A set of files used to train tesseract to read Georgian Mkhedruli script.
- kat.word.bigrams.clean: A list of the 40,000 most frequent word bigrams in the text of the Georgian-language Wikipedia, in descending order of frequency
- kat.wordlist.clean: A list of all unique words in the text of the Georgian-language Wikipedia, in descending order of frequency.
- kat.unicharambigs: A manually generated file of character ambiguities following tesseract's unicharambigs format
- kat.training_text: A text to use with tesstrain.sh or text2image to generation training images for tesseract.

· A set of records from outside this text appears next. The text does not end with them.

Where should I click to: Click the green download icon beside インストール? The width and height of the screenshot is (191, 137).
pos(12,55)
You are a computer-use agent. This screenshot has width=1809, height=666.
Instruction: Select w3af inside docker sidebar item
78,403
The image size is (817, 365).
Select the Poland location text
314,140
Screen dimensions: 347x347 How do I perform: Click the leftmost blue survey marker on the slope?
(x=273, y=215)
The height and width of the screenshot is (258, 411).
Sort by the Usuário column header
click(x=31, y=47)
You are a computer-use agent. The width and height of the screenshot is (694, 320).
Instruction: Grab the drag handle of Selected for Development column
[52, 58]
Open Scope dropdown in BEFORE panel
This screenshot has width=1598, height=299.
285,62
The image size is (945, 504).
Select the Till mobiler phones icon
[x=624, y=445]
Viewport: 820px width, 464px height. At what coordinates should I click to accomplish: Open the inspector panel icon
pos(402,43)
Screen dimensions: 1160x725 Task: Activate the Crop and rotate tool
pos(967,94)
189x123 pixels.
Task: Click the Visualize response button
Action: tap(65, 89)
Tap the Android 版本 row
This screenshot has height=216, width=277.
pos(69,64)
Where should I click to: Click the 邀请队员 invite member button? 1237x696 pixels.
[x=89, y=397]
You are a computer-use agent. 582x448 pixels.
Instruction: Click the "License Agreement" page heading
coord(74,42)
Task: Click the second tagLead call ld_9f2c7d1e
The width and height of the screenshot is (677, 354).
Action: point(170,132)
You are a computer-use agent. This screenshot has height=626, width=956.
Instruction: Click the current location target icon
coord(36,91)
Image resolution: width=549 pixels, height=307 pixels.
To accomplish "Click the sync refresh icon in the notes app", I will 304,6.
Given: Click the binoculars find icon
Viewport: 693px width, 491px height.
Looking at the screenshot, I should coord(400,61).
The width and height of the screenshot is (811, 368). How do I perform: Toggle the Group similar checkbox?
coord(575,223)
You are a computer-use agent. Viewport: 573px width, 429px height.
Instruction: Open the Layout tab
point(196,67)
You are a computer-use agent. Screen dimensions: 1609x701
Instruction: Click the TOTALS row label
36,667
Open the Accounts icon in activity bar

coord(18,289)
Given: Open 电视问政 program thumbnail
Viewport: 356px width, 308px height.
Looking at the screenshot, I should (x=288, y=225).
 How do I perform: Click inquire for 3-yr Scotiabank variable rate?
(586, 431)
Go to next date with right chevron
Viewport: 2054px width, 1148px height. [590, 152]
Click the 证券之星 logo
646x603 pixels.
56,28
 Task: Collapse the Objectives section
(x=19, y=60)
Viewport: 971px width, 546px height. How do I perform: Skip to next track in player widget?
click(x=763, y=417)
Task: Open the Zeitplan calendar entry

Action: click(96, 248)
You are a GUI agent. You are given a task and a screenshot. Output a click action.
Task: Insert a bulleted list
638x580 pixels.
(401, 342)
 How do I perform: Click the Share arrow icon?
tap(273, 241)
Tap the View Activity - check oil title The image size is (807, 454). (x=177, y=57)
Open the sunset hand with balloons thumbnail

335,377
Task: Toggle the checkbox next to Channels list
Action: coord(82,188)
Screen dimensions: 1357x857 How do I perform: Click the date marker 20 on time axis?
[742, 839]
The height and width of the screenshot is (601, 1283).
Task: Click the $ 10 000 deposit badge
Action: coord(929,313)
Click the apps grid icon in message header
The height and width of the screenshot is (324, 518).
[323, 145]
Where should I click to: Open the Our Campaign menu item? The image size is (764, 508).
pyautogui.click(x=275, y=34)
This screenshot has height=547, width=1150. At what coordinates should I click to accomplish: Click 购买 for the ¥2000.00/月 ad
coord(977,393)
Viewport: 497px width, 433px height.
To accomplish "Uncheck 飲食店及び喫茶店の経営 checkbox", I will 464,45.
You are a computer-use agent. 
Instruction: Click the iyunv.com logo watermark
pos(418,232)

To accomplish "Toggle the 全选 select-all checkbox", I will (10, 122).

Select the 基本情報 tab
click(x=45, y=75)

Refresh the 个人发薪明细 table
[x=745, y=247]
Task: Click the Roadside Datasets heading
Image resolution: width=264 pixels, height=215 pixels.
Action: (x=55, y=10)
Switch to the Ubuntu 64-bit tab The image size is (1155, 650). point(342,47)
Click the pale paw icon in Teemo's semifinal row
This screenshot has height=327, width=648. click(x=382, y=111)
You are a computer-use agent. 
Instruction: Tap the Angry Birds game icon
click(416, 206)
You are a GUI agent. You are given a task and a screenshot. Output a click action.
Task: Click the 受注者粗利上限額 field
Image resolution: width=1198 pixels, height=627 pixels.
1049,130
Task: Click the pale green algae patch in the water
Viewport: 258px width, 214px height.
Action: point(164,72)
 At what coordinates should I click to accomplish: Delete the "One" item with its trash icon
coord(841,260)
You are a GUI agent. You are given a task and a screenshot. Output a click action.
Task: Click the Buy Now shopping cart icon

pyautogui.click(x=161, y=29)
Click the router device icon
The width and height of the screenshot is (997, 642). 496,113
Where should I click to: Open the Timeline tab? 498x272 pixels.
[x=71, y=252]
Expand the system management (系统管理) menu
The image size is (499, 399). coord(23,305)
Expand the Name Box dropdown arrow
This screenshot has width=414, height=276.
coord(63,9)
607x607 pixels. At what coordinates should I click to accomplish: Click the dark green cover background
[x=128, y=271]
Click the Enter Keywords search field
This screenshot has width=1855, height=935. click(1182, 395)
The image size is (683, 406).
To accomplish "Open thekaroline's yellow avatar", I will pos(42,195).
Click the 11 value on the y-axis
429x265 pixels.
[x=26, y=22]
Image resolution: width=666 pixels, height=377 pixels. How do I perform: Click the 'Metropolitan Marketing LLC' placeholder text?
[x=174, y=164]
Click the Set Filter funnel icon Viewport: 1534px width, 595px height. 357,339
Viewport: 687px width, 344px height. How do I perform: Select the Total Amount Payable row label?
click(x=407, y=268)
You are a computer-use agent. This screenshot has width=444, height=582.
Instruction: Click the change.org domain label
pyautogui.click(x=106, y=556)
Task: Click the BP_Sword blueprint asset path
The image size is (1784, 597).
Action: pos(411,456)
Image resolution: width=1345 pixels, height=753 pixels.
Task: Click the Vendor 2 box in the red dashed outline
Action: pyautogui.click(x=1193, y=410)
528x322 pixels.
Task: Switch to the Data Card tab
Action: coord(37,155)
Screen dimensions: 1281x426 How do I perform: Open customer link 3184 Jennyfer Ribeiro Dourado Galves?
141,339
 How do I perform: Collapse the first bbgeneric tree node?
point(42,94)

- font_properties: A manually generated file containing the attributes of the fonts that I used to train tesseract, in tesseract's font_properties format
- count_stuff: Folder of Python scripts for generating bigrams and wordlists
- README.md: This README document
Steps I took to generate the training files
This file is based off the text available in the langdata repository, with the following manual modifications:
- As noted here, the text in the langdata repository contains characters from archaic Georgian scripts that are not used in modern Georgian. These characters have been removed.
- Several samples of the numero character (№), which is fairly frequent in modern Georgian texts, have been added.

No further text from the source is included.